The WSJ reports that the investigation of Lehman’s collapse “has hit daunting hurdles that could result in no civil or criminal charges ever being filed against the company’s former executives.” The problem is that, despite Lehman’s examiner’s conclusion that Lehman used tricks (the famous Repo 105) to “paint a misleading picture of its financial condition,” Linklaters signed off on these transactions and Ernst & Young’s Lehman audit conformed with then-existing standards.
Prosecutors likely remember the acquittal of Bear Stearns’ hedge-fund managers despite some seemingly damaging emails. They learned then that people don’t go to jail just for guessing wrong about the market. This time, Lehman’s Fuld is saying he had “absolutely no recollection whatsoever of hearing anything” about Repo 105s and that Lehman sank because of “uncontrollable market forces” and the fact that the government decided not to rescue Lehman.

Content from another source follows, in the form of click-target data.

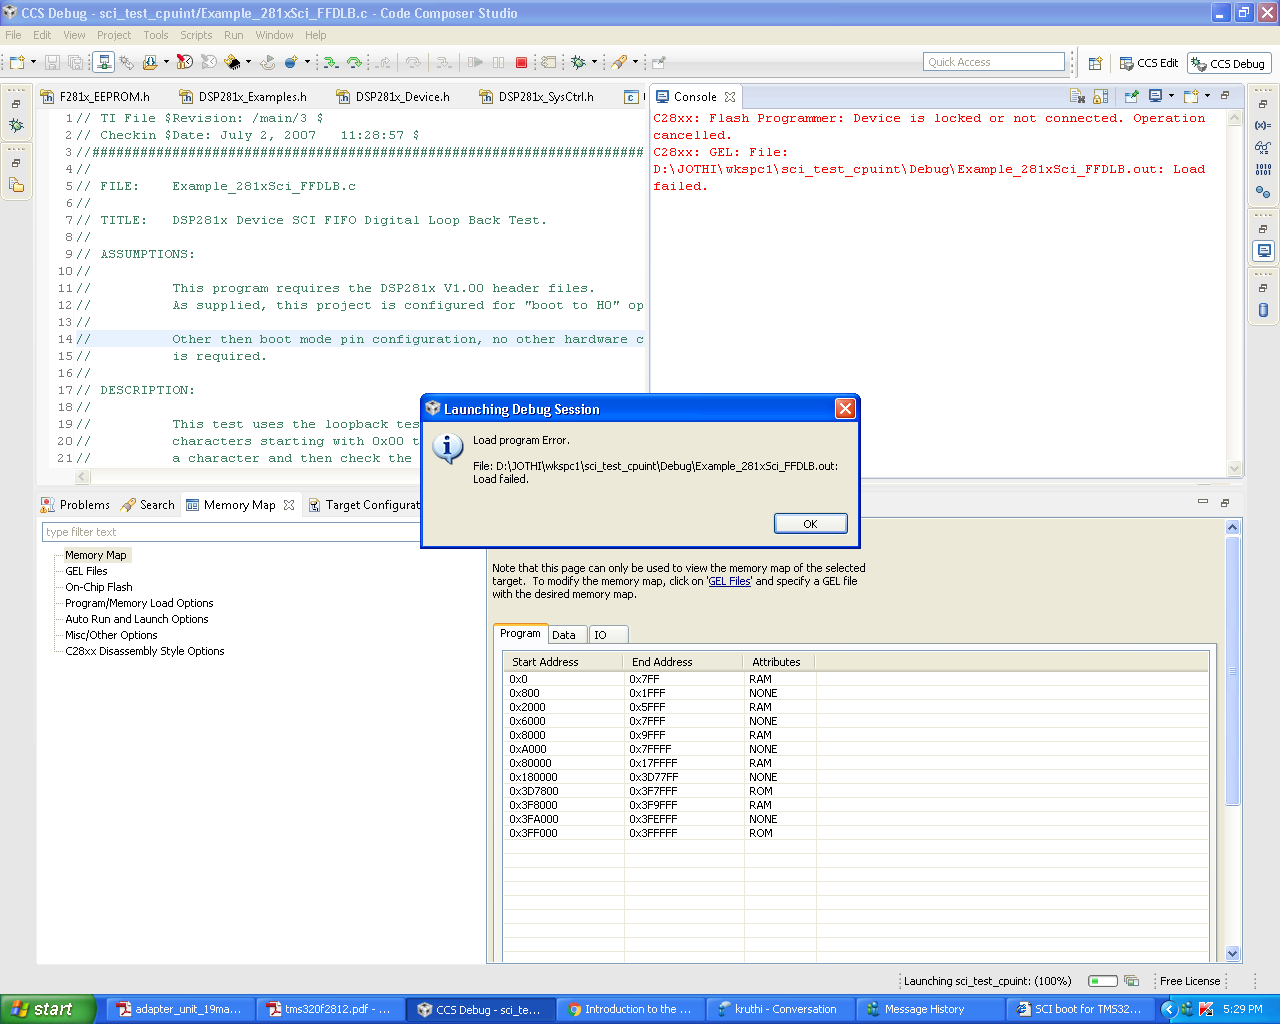Screen dimensions: 1280x1024
Task: Click the Quick Access search field
Action: tap(993, 62)
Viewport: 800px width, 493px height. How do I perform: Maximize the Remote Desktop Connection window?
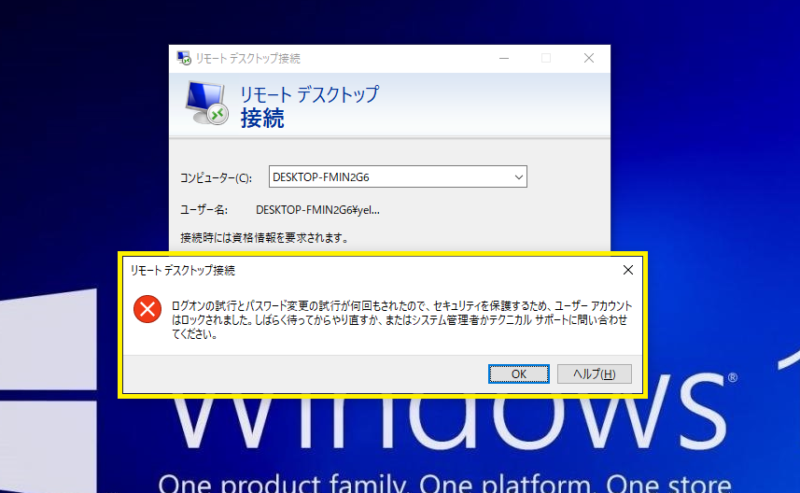(546, 58)
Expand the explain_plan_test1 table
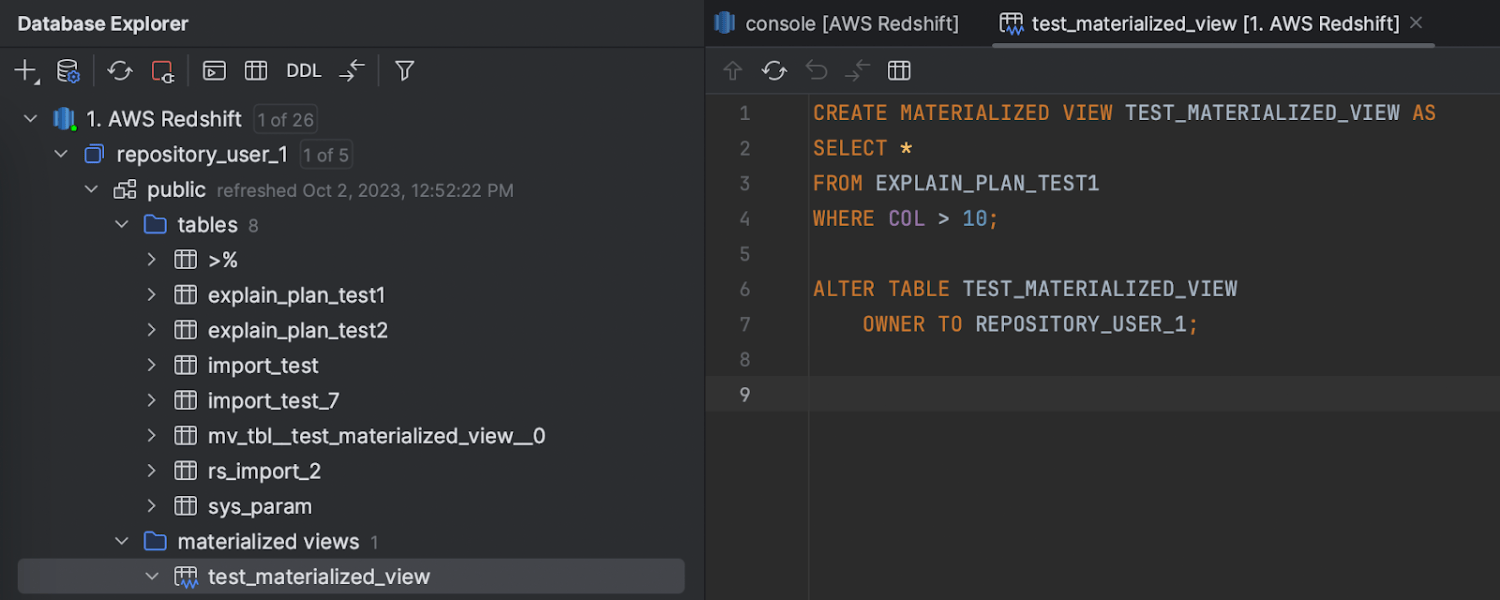Screen dimensions: 1500x600 (152, 295)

A couple of weeks ago Angelo Mozilo’s criminal investigation also ended without charges. At the time I discussed a Holman Jenkins column explaining that
Mozilo basically got caught in a bubble. * * * He didn’t foresee “unprecedented collapse in home prices” or “Countrywide’s own funding drying up overnight.” So Mozilo avoided jail for following the crowd and not foreseeing the unexpected. That left him better off than Jeff Skilling or Ken Lay.
But as Fuld and Mozilo go on with their lives, people are still howling for financier blood. It’s hard to believe that the trial of Raj Rajaratnam, who is facing 20 years in jail for trading in true information, doesn’t have something to do with that.